• _TEXT SECTION_

[Start of section]

You become hyper-aware of when you are being spoken to like you’re a man. You become attuned to implied value-set behind the pitch. You can feel the way you are being sold the aspiration of being “a successful alpha male” while really, it’s just some awful cologne or a yank-tank ute (that’s technically a commercial truck) or a pick-up-artist scam. You also become attuned to the ways you are being spoken to as a woman and which are the ways in which you are being corralled into be more attractive to men. It’s everywhere, even in the places you’d never expect. I thought it would just be in ads for hair products and skin care. I thought it’d only live in fashion that has forgone the shape ruining presence of pockets or shoes that you can’t run away in. Imagine my surprise when I found it buried in certain types of feminism.
This is a juggling act right now. Trying to address my privilege, trying to not dishonour the ways people like me have been persecuted, trying to articulate an opinion about feminism… it feels like walking a razors edge and it fills me with dread… even if that “razor” is being offered in an attractive pink colour with moisturizing strip to prevent unsightly ingrowns at my bikini line.

[End of section]

• _BRIEF 1_
List the things the writer of the essay excerpt on gendered marketing says they are "trying to" do in the juggling act.
• _BRIEF 2_
Copy out the stretch of the essay excerpt on gendered marketing from "You become hyper-aware" through "types of feminism.".
• _BRIEF 3_
Continue the essay excerpt on gendered marketing from where it stops.

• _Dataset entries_
[Start of section]

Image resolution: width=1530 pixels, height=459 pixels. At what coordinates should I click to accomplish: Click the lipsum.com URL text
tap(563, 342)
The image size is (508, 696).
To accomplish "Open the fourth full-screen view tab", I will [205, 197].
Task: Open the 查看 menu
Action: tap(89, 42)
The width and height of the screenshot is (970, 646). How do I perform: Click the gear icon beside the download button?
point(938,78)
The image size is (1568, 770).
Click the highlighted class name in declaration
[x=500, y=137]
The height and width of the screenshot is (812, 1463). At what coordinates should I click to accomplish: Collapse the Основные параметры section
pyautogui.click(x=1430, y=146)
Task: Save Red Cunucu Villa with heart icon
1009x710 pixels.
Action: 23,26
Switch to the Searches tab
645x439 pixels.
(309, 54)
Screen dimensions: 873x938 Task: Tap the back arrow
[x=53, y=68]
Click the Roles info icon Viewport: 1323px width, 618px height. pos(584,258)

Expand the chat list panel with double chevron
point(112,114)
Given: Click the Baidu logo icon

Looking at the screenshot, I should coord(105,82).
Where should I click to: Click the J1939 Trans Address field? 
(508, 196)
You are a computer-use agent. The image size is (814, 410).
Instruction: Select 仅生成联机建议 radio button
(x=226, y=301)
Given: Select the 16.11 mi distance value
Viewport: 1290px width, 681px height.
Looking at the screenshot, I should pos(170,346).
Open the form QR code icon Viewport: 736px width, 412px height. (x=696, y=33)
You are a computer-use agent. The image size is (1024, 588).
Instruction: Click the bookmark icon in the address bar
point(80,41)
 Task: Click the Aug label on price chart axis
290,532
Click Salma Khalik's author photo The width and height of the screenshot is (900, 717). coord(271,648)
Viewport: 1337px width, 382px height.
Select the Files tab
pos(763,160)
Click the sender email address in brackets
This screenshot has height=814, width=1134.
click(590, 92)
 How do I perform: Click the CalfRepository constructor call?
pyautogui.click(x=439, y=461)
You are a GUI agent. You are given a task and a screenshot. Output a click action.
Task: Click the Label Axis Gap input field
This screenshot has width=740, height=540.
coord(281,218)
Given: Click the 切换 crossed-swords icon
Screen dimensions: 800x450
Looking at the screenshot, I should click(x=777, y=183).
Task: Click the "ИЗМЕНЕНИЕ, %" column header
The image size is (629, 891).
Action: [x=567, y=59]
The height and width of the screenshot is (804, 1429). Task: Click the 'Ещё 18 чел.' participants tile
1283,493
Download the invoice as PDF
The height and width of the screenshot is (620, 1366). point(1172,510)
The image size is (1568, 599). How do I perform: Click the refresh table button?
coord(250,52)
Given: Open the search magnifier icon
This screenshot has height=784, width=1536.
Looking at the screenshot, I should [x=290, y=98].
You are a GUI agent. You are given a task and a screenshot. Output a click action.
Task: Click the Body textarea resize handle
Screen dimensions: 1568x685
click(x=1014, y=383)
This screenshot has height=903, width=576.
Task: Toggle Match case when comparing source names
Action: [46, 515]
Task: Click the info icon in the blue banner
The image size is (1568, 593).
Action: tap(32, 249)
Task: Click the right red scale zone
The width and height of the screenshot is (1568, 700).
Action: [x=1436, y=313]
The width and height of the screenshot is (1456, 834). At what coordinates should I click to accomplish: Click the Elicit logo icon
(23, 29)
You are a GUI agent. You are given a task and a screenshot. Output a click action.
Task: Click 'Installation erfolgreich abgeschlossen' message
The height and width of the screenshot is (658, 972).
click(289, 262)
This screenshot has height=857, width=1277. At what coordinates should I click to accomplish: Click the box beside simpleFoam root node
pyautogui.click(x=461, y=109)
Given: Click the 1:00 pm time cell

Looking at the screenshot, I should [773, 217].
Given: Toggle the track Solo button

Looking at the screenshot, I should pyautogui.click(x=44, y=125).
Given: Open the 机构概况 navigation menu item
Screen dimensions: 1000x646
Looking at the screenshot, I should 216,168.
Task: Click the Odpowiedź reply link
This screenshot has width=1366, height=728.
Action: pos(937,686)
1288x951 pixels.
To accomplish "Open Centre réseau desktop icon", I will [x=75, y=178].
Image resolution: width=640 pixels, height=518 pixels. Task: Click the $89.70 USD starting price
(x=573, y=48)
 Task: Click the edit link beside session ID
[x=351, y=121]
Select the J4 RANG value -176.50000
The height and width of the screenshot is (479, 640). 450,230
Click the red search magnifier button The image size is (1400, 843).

[End of section]

• _TASK OUTPUT 1_
- address my privilege
- not dishonour the ways people like me have been persecuted
- articulate an opinion about feminism

• _TASK OUTPUT 2_
You become hyper-aware of when you are being spoken to like you’re a man. You become attuned to implied value-set behind the pitch. You can feel the way you are being sold the aspiration of being “a successful alpha male” while really, it’s just some awful cologne or a yank-tank ute (that’s technically a commercial truck) or a pick-up-artist scam. You also become attuned to the ways you are being spoken to as a woman and which are the ways in which you are being corralled into be more attractive to men. It’s everywhere, even in the places you’d never expect. I thought it would just be in ads for hair products and skin care. I thought it’d only live in fashion that has forgone the shape ruining presence of pockets or shoes that you can’t run away in. Imagine my surprise when I found it buried in certain types of feminism.

• _TASK OUTPUT 3_
I don’t claim to be any sort of expert on feminism. I haven’t done the reading. Pretty simple self-assessment there… I don’t have much of a defence of it. But I know in my bones what is right and what it wrong. There are certain types of feminism that make my skin crawl. I struggle with the 21st century reinvention of what “the modern woman” looks like, especially in the workplace. This domain, whose winding corridors of secret culture and back rooms of unarticulated standards, has deliberately been used to exclude women. It has become the breeding ground for a type of feminism that makes me want to vomit on the boardroom table. The “Girlboss Feminist”.
I’ve never met one was comfortable with.
The “Girlboss” is a particular brand of white feminism that focuses your value as a person on how successful you are at capitalism. The perpetuation of the lie that wealth and power and status are the only metric to define if a person is “a success” in their life and not say… I dunno… improving the lives of those around you? Ensuring that those that you love are safe and nurtured? A life spent ensuring that those who have trickled down to the bottom of the economic/social pile-on are considered and cared for? Heaven forbid! That’s not something that you can quantify in a profit and loss sheet so it’s “worthless”. Girlboss Feminism focuses inwards. It stands in defiance of “the haters”. If there was any real examination these would seem to regularly be the people someone stepped on to get to the top. It is the denial of rather than the recognition of the community that shepherded you up in the world. The idea that in order to equalize the systemic patriarchy of the corporate world women just need to more assertive, more individualist, more ruthless and just “be more like men”? As if those are the things that have made men successful and not, oh I dunno, decades of deliberate marginalizing of women?
I feel the coiling slither of dysphoria inside me. Makes me wanna puke.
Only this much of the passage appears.